Beheer van hulpbronnen:
LDAP kan ook niet-gebruikersbronnen beheren, zoals netwerkprinters, bestandsshares, servers en e-maildistributielijsten. Al deze bronnen worden opgeslagen als directory-items, waarbij relevante toegangsinformatie aan elk item is gekoppeld. Dit maakt het eenvoudiger om de toegang tot gedeelde bronnen te beheren door machtigingen rechtstreeks te koppelen aan gebruikersaccounts en groepen.
Integratie met andere systemen:
Omdat LDAP een gestandaardiseerd protocol is, wordt het vaak geïntegreerd in een verscheidenheid aan andere systemen, zoals e-mailservers, bestandsbeheersystemen en VPN's. Door LDAP te integreren zorgt een organisatie ervoor dat alle systemen afhankelijk zijn van dezelfde, gecentraliseerde directory voor gebruikersinformatie, waardoor de behoefte aan dubbele of inconsistente gegevens wordt verminderd.

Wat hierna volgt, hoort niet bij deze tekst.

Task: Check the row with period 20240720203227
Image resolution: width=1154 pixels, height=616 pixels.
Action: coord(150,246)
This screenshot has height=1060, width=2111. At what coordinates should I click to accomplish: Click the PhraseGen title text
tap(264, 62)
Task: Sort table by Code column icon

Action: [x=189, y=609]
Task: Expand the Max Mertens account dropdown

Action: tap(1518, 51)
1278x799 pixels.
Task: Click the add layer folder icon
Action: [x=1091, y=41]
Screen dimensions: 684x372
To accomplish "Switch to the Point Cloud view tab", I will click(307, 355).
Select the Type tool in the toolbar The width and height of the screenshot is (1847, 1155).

Authenticatie op meerdere systemen:
Met SSO authenticeren gebruikers zich één keer met een centrale authenticatieservice (vaak gebaseerd op LDAP). Deze authenticatie geeft hen toegang tot een verscheidenheid aan services en applicaties die zijn geïntegreerd met de SSO-oplossing. De gecentraliseerde gebruikersdirectory van LDAP zorgt ervoor dat gebruikersreferenties op één plek worden beheerd en dat authenticatiegegevens beschikbaar zijn voor meerdere verbonden systemen.
Hoe het werkt:
Wanneer een gebruiker zich aanmeldt bij een service die SSO ondersteunt, worden de inloggegevens geverifieerd aan de hand van de LDAP-directory. Als ze zijn geverifieerd, genereert het SSO-systeem een token (vaak met behulp van protocollen zoals SAML, OAuth of OpenID Connect), dat vervolgens wordt gedeeld met andere verbonden applicaties. Zolang het token geldig blijft, hoeft de gebruiker niet voor elke dienst opnieuw te authenticeren.
Verbeterde beveiliging en gebruikerservaring:
- Beveiliging: Door LDAP te gebruiken in SSO zorgen organisaties ervoor dat alle authenticatieverzoeken centraal en consistent worden afgehandeld, waardoor de beveiligingsrisico's die gepaard gaan met het beheer van inloggegevens op meerdere systemen kunnen worden verminderd.
- Gemak: SSO verbetert de gebruikerservaring omdat werknemers of gebruikers slechts één set inloggegevens hoeven te onthouden voor toegang tot een breed scala aan systemen en applicaties, van e-mail tot interne databases en de cloud services.
- LDAP en identiteitsfederatie: op LDAP gebaseerde mappen vormen vaak de ruggengraat van identiteitsfederatie-systemen, waarmee gebruikers zich kunnen authenticeren bij verschillende organisaties of domeinen. Een LDAP-directory kan bijvoorbeeld dienen als identiteitsbron voor een federatief identiteitssysteem waarin gebruikers van verschillende organisaties toegang hebben tot gedeelde bronnen met hun bestaande inloggegevens.